INPUT DATA:
Content starts

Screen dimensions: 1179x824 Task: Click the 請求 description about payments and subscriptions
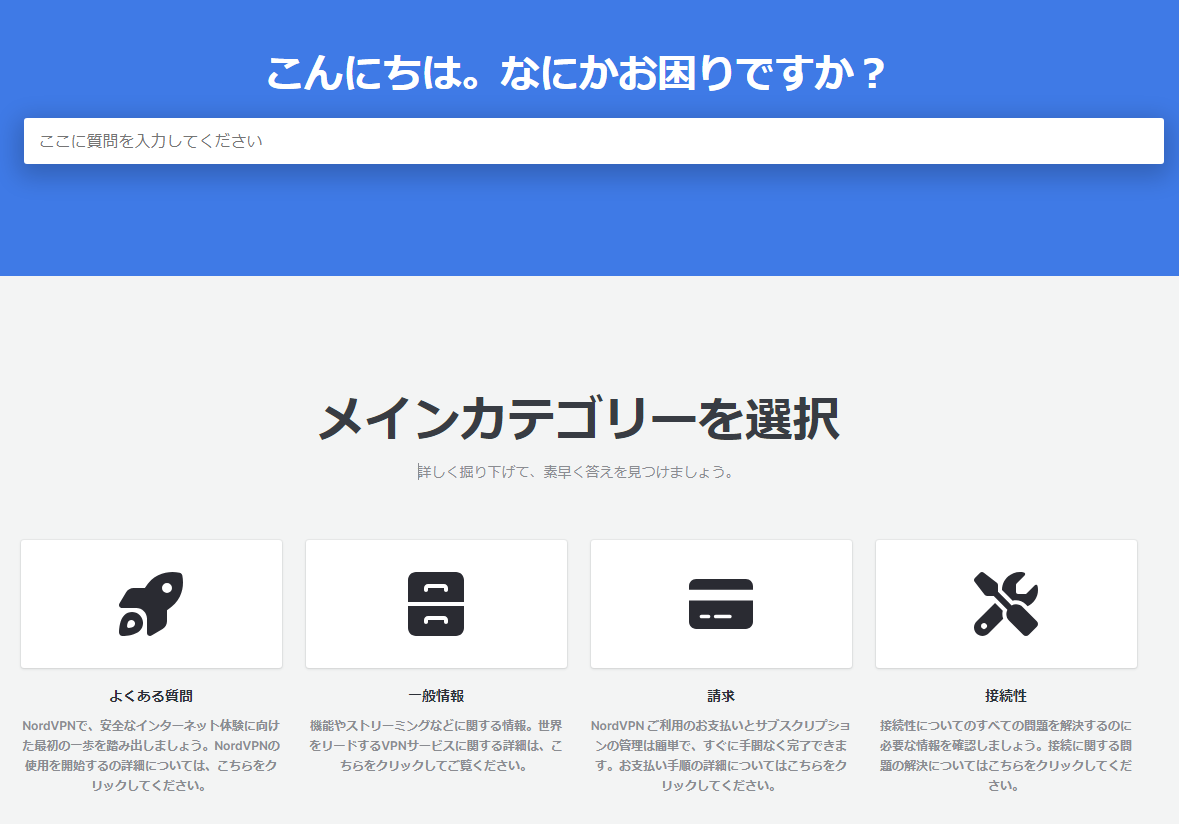[721, 755]
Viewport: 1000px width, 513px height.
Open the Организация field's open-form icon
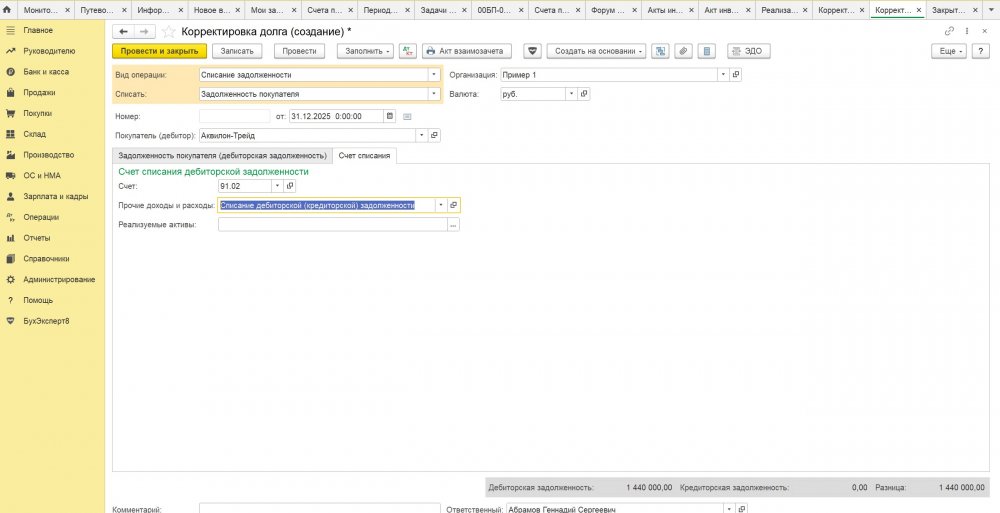(736, 74)
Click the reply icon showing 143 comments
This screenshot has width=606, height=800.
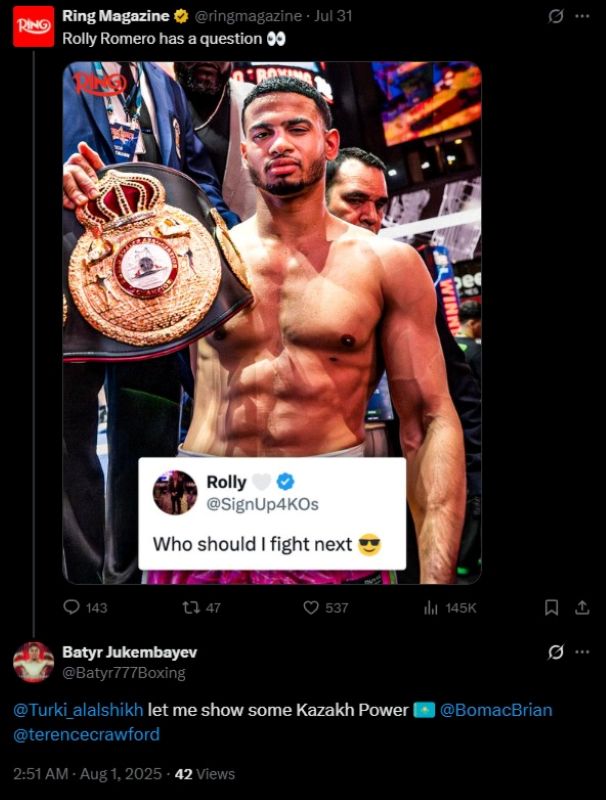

Content ends

INSTRUCTIONS TO FOLLOW: Check each line in the listing above for the string "height", then report how many lines contain it, with no other text.

TASK OUTPUT: 2